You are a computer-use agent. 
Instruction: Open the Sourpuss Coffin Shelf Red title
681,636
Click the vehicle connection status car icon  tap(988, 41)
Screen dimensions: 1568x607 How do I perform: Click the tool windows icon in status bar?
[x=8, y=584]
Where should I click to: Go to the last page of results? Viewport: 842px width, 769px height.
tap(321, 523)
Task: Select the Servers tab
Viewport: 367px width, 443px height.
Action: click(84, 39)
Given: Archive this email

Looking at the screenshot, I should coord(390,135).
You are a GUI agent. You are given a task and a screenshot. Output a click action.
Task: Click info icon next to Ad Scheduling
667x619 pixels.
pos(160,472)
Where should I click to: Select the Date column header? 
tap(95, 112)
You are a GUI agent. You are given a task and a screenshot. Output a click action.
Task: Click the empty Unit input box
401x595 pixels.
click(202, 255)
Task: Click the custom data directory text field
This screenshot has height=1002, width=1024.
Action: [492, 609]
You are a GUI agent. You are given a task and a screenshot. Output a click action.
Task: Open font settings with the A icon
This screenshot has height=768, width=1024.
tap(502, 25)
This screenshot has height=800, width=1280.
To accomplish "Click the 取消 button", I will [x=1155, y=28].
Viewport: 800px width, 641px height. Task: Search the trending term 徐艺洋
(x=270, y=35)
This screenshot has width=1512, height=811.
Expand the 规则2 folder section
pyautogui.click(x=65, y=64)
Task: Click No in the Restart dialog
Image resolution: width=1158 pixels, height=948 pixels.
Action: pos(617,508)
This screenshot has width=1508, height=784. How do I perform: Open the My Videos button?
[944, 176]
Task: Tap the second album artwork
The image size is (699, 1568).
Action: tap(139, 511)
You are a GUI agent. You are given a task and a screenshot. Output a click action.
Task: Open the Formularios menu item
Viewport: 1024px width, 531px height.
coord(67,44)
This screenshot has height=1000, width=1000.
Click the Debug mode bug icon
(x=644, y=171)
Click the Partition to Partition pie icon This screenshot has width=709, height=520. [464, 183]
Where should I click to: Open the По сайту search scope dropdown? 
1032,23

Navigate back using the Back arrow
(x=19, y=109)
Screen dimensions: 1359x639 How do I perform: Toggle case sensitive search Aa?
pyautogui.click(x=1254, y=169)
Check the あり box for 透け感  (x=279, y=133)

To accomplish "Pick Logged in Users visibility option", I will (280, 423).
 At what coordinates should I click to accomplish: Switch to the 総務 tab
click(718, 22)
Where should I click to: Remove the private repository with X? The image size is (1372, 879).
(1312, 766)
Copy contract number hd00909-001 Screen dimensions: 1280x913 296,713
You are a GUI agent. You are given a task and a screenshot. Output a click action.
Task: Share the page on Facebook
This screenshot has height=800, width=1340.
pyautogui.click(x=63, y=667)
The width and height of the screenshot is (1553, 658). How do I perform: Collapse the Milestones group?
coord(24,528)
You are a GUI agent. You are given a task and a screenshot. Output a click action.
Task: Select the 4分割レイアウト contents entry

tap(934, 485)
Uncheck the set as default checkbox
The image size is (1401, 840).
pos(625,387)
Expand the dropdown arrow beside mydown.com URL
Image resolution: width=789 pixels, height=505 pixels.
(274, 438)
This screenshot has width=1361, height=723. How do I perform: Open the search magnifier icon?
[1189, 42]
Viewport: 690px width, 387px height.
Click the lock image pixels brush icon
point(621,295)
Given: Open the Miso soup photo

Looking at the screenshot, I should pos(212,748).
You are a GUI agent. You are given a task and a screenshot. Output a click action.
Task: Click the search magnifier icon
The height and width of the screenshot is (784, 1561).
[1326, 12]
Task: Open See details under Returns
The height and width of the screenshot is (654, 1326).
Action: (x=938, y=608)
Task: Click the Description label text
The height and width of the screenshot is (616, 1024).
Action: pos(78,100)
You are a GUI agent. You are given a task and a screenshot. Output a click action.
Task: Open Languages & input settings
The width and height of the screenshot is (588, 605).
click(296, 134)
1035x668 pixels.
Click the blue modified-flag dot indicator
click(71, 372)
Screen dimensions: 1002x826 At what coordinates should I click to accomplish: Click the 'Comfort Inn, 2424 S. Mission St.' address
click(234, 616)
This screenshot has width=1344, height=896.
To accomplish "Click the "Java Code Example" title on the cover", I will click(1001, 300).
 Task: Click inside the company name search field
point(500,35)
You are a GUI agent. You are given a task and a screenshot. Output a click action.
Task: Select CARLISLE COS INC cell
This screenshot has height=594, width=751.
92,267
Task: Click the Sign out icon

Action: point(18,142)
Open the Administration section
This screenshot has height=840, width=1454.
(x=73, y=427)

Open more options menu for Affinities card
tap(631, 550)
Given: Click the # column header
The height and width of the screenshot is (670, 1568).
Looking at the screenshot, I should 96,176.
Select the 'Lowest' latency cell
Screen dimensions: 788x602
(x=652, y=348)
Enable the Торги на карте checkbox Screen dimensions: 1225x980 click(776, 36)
· · · · ·
INSTRUCTIONS FOR THE TASK
Return only the count of lines in the records that hold the word "input".

ANSWER FOR THE TASK
2